All entries that follow are to be written out verbatim.

[Saved data entries]
+ + + +

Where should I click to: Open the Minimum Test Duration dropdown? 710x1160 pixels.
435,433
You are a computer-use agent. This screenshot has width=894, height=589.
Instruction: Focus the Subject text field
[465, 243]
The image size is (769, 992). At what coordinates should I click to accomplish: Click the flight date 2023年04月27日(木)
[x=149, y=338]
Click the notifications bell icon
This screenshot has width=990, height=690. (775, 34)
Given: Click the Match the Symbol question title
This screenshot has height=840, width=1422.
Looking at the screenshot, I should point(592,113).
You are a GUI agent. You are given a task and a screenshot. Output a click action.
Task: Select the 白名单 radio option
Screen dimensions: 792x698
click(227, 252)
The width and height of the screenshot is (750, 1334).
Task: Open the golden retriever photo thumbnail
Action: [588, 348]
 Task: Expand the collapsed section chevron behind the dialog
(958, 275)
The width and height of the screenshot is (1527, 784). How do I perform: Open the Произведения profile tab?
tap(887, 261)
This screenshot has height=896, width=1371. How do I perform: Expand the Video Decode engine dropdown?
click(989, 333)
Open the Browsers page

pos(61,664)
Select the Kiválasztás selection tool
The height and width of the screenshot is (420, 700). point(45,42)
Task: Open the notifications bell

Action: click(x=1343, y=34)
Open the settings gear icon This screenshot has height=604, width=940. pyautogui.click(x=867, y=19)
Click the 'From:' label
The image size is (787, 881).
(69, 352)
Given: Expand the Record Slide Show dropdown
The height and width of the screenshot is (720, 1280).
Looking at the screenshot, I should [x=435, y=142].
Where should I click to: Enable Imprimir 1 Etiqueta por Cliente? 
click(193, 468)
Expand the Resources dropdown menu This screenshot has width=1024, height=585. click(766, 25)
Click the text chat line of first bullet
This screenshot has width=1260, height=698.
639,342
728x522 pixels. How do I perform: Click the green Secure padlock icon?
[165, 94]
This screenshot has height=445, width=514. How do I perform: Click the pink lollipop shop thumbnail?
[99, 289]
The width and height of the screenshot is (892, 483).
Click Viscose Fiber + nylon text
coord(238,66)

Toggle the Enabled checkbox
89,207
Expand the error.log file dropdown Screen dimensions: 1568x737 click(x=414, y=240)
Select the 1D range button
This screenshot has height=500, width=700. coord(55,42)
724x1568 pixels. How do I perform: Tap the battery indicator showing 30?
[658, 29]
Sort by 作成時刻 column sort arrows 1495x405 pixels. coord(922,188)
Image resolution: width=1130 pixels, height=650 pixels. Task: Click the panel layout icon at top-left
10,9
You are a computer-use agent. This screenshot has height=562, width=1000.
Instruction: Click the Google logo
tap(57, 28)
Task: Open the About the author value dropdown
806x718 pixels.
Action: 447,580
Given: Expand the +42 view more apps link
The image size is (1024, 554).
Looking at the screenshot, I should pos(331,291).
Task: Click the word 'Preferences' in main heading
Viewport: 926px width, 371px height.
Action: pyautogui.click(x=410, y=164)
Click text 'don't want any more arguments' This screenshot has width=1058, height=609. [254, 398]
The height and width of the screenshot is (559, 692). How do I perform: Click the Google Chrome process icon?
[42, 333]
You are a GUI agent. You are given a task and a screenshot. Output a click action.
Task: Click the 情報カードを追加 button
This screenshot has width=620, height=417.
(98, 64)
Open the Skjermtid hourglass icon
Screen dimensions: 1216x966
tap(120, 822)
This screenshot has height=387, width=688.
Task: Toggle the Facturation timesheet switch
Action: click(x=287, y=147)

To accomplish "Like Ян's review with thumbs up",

+ + + +

Result:
Where should I click to: Open the Minimum Test Duration dropdown? 710x1160 pixels.
435,433
You are a computer-use agent. This screenshot has width=894, height=589.
Instruction: Focus the Subject text field
[465, 243]
The image size is (769, 992). At what coordinates should I click to accomplish: Click the flight date 2023年04月27日(木)
[x=149, y=338]
Click the notifications bell icon
This screenshot has width=990, height=690. (775, 34)
Given: Click the Match the Symbol question title
This screenshot has height=840, width=1422.
Looking at the screenshot, I should point(592,113).
You are a GUI agent. You are given a task and a screenshot. Output a click action.
Task: Select the 白名单 radio option
Screen dimensions: 792x698
click(227, 252)
The width and height of the screenshot is (750, 1334).
Task: Open the golden retriever photo thumbnail
Action: [588, 348]
 Task: Expand the collapsed section chevron behind the dialog
(958, 275)
The width and height of the screenshot is (1527, 784). How do I perform: Open the Произведения profile tab?
tap(887, 261)
This screenshot has height=896, width=1371. How do I perform: Expand the Video Decode engine dropdown?
click(989, 333)
Open the Browsers page

pos(61,664)
Select the Kiválasztás selection tool
The height and width of the screenshot is (420, 700). point(45,42)
Task: Open the notifications bell

Action: click(x=1343, y=34)
Open the settings gear icon This screenshot has height=604, width=940. pyautogui.click(x=867, y=19)
Click the 'From:' label
The image size is (787, 881).
(69, 352)
Given: Expand the Record Slide Show dropdown
The height and width of the screenshot is (720, 1280).
Looking at the screenshot, I should [x=435, y=142].
Where should I click to: Enable Imprimir 1 Etiqueta por Cliente? 
click(193, 468)
Expand the Resources dropdown menu This screenshot has width=1024, height=585. click(766, 25)
Click the text chat line of first bullet
This screenshot has width=1260, height=698.
639,342
728x522 pixels. How do I perform: Click the green Secure padlock icon?
[165, 94]
This screenshot has height=445, width=514. How do I perform: Click the pink lollipop shop thumbnail?
[99, 289]
The width and height of the screenshot is (892, 483).
Click Viscose Fiber + nylon text
coord(238,66)

Toggle the Enabled checkbox
89,207
Expand the error.log file dropdown Screen dimensions: 1568x737 click(x=414, y=240)
Select the 1D range button
This screenshot has height=500, width=700. coord(55,42)
724x1568 pixels. How do I perform: Tap the battery indicator showing 30?
[658, 29]
Sort by 作成時刻 column sort arrows 1495x405 pixels. coord(922,188)
Image resolution: width=1130 pixels, height=650 pixels. Task: Click the panel layout icon at top-left
10,9
You are a computer-use agent. This screenshot has height=562, width=1000.
Instruction: Click the Google logo
tap(57, 28)
Task: Open the About the author value dropdown
806x718 pixels.
Action: 447,580
Given: Expand the +42 view more apps link
The image size is (1024, 554).
Looking at the screenshot, I should pos(331,291).
Task: Click the word 'Preferences' in main heading
Viewport: 926px width, 371px height.
Action: pyautogui.click(x=410, y=164)
Click text 'don't want any more arguments' This screenshot has width=1058, height=609. [254, 398]
The height and width of the screenshot is (559, 692). How do I perform: Click the Google Chrome process icon?
[42, 333]
You are a GUI agent. You are given a task and a screenshot. Output a click action.
Task: Click the 情報カードを追加 button
This screenshot has width=620, height=417.
(98, 64)
Open the Skjermtid hourglass icon
Screen dimensions: 1216x966
tap(120, 822)
This screenshot has height=387, width=688.
Task: Toggle the Facturation timesheet switch
Action: click(x=287, y=147)

To accomplish "Like Ян's review with thumbs up",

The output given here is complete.